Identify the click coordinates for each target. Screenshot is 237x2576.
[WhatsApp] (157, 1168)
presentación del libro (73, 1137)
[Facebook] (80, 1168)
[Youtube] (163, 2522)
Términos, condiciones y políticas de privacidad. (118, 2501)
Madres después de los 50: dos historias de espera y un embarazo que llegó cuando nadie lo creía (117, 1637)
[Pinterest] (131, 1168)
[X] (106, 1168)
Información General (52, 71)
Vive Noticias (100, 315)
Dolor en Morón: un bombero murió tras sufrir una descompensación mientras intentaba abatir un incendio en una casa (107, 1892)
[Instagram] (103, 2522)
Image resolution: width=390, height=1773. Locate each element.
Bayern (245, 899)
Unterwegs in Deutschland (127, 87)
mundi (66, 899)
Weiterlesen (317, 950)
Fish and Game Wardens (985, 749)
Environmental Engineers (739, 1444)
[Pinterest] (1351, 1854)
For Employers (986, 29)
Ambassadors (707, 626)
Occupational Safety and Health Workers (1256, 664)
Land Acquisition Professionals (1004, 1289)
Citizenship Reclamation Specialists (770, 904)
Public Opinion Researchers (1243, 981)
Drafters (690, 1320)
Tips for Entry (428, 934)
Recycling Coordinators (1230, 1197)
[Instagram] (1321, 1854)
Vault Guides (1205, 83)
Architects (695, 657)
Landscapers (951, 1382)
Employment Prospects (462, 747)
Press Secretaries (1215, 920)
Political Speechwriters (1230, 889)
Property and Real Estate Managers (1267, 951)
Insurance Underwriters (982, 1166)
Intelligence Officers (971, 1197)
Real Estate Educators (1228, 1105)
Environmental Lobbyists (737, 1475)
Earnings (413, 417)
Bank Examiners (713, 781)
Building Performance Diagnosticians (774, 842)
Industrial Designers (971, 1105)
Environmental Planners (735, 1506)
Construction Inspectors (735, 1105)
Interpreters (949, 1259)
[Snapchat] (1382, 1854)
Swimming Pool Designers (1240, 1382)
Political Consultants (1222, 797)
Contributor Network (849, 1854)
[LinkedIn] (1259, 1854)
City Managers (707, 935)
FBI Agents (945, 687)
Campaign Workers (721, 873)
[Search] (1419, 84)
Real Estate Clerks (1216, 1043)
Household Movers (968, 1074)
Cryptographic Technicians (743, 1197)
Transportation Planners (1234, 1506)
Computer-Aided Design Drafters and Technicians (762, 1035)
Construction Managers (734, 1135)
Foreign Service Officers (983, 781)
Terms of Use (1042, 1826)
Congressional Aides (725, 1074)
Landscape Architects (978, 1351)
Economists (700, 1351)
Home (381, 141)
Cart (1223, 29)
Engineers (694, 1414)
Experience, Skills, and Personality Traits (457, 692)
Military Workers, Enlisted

__________

## Task details
Copy the entries above exactly, but only from the line holding "Madres después de" through the line holding "Fish and Game Wardens (985, 749)", both included.

## Written solution
Madres después de los 50: dos historias de espera y un embarazo que llegó cuando nadie lo creía (117, 1637)
[Pinterest] (131, 1168)
[X] (106, 1168)
Información General (52, 71)
Vive Noticias (100, 315)
Dolor en Morón: un bombero murió tras sufrir una descompensación mientras intentaba abatir un incendio en una casa (107, 1892)
[Instagram] (103, 2522)
Image resolution: width=390, height=1773. Locate each element.
Bayern (245, 899)
Unterwegs in Deutschland (127, 87)
mundi (66, 899)
Weiterlesen (317, 950)
Fish and Game Wardens (985, 749)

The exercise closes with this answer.